PMA, PDBu and muscarine each decreased the peak opioid-induced hyperpolarization by unknown mechanisms. It is probably not a result of PKC activation because the hyperpolarization was not increased by staurosporine (see Figure 2B,C,E). The decrease in the hyperpolarization induced by the PKC activators correlated with an increase in the normalized acute desensitization.
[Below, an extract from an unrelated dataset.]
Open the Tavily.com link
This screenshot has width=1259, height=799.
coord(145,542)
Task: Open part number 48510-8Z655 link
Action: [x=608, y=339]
Similar results were obtained when the amplitude of the opioid-induced current was decreased with an irreversible antagonist, β-chlornaltrexamine. That too increased the apparent degree of acute desensitization (Virk et al., 2009). This implies that under conditions where coupling of the receptor to effectors (i.e. GIRK) is compromised, an increase in acute desensitization will be observed.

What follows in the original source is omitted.